Charles R. Goulding examines how Wabtec’s use of binder jetting for spare parts highlights important trends in rail infrastructure spending.
The June 22nd issue of Barron’s has an article covering rail product manufacturers, entitled “4 Industrial Companies to Bet on a Recovery.” Wabtec is modernizing older locomotives converting them from DC to AC power which increases horsepower by 50 percent, which mathematically enables 2 locomotives to do the work of 3 locomotives.
The 2019 merger with GE Transportation made the company a rail powerhouse that can capture digital freight logistics utilizing transponders and satellites. The company is known for predictive analytics capabilities which makes rail more efficient, reduces costs, and improves safety. Anticipated infrastructure spending and re-shoring should benefit the US rail industry.
Wabtec provides parts to most major rail transit systems in the world. Its portfolio includes several highly-engineered metal components and systems that it produces in over 100 manufacturing plants. The company has identified that additive manufacturing technologies, or 3D printing, could be used in the production of up to 250 components in its product lines by 2025.
With GE’s H2 Binder Jet Printer the company will be able to create spare parts to order, thereby reducing customers’ inventory requirements while supplying them within very short lead times.
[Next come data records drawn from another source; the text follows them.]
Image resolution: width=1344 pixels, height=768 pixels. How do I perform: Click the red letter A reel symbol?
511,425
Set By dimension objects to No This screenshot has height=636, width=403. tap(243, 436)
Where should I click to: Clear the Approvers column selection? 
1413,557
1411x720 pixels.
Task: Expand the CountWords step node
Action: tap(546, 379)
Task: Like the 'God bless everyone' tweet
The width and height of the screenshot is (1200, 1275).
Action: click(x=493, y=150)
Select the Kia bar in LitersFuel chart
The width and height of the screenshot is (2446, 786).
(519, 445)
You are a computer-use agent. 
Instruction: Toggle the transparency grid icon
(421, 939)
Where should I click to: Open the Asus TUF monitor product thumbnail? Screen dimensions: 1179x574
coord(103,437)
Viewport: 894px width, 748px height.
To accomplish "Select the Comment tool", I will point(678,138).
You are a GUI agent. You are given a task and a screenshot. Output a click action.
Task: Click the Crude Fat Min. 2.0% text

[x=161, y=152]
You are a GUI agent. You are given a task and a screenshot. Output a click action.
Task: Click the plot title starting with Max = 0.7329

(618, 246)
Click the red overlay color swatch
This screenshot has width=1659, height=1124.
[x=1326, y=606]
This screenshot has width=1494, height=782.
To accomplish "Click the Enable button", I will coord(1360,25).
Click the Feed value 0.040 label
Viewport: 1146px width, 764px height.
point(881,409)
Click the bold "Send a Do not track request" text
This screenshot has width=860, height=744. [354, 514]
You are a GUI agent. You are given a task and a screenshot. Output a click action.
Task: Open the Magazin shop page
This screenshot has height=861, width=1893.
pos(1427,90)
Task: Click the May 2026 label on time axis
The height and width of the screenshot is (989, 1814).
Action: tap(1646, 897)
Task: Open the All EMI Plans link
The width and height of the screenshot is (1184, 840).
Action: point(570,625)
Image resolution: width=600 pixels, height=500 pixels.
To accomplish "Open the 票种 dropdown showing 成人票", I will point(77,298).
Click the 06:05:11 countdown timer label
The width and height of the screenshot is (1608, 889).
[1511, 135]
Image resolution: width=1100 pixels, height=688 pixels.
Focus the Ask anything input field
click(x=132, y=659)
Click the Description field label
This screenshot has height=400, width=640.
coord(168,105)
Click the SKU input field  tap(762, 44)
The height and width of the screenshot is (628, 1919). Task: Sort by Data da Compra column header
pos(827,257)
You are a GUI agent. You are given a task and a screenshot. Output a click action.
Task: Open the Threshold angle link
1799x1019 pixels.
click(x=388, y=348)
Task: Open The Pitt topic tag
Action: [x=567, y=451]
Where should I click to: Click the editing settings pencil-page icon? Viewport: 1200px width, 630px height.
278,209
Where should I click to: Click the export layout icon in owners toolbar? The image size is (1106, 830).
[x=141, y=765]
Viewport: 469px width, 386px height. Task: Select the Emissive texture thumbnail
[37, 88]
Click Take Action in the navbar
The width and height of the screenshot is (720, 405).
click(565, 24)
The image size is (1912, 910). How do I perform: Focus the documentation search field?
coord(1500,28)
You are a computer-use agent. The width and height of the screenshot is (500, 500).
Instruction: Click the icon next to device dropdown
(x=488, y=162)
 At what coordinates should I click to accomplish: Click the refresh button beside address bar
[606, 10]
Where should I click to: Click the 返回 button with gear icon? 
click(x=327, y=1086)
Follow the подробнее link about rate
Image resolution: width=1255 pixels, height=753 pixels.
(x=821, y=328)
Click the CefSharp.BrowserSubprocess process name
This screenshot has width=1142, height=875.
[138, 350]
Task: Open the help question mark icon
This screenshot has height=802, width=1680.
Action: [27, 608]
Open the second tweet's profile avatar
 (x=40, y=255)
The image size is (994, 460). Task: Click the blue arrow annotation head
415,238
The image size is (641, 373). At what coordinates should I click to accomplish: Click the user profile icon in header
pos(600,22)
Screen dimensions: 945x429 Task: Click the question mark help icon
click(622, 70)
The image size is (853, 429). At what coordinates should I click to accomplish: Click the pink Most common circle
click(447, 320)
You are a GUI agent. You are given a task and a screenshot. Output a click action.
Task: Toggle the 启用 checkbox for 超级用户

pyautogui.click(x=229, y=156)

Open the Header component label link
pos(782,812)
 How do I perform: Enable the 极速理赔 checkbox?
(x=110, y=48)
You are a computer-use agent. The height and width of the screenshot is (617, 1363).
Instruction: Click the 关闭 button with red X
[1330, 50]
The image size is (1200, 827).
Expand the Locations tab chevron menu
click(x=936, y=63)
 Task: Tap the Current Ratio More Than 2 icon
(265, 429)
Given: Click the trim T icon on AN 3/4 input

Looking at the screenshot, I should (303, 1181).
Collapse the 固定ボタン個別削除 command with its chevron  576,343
The aim is to keep inventory just-in-time (JIT).
Spending on modernizing older locomotives into more efficient modes of transportation can be supplemented by US Federal Research and Development Tax Credits.
The Research and Development Tax Credit
Enacted in 1981, the now permanent Federal Research and Development (R&D) Tax Credit allows a credit that typically ranges from 4%-7% of eligible spending for new and improved products and processes. Qualified research must meet the following four criteria:
- Must be technological in nature
- Must be a component of the taxpayer’s business
- Must represent R&D in the experimental sense and generally includes all such costs related to the development or improvement of a product or process
- Must eliminate uncertainty through a process of experimentation that considers one or more alternatives
Eligible costs include US employee wages, cost of supplies consumed in the R&D process, cost of pre-production testing, US contract research expenses, and certain costs associated with developing a patent.
On December 18, 2015, President Obama signed the PATH Act, making the R&D Tax Credit permanent. Beginning in 2016, the R&D credit can be used to offset Alternative Minimum Tax (AMT) for companies with revenue below $50MM and, startup businesses can obtain up to $250,000 per year in payroll tax cash rebates.
Life on the Tracks
Wabtec has greatly benefitted from GE’s tribal knowledge, including 3D printing and restructuring needs. It is good that this valuable legacy is preserved.